----- Records shown

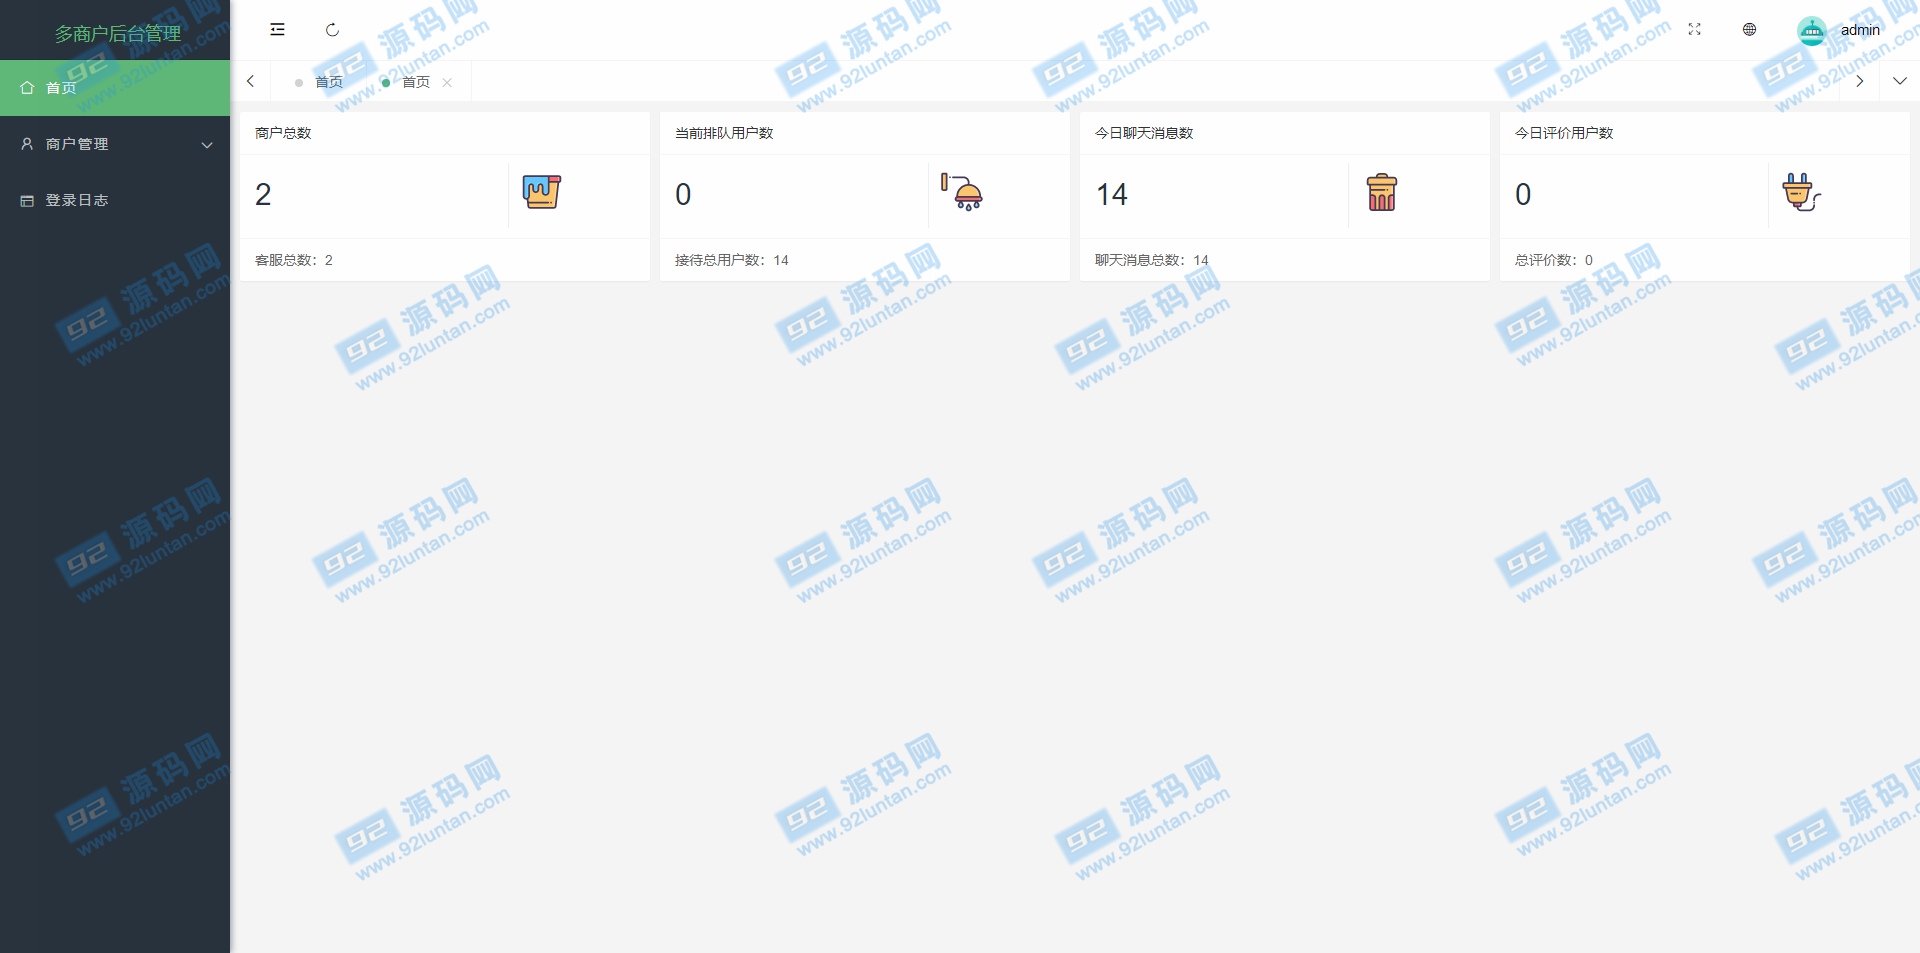The width and height of the screenshot is (1920, 953).
Task: Click the shower icon in 当前排队用户数 card
Action: 962,191
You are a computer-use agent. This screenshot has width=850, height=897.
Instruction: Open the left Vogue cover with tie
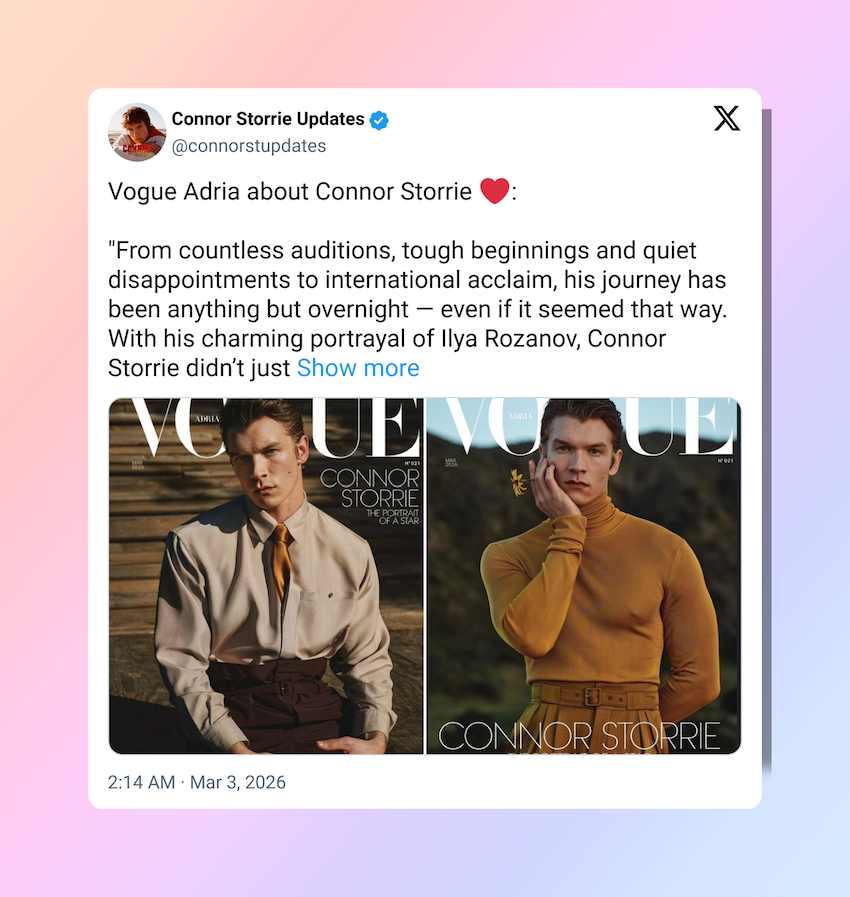pyautogui.click(x=266, y=575)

----------

Copy exactly the lines from the line containing "You are a computer-use" through the last line of the records, both included, and omit every picture.

* **Your response**:
You are a computer-use agent. This screenshot has width=850, height=897.
Instruction: Open the left Vogue cover with tie
pyautogui.click(x=266, y=575)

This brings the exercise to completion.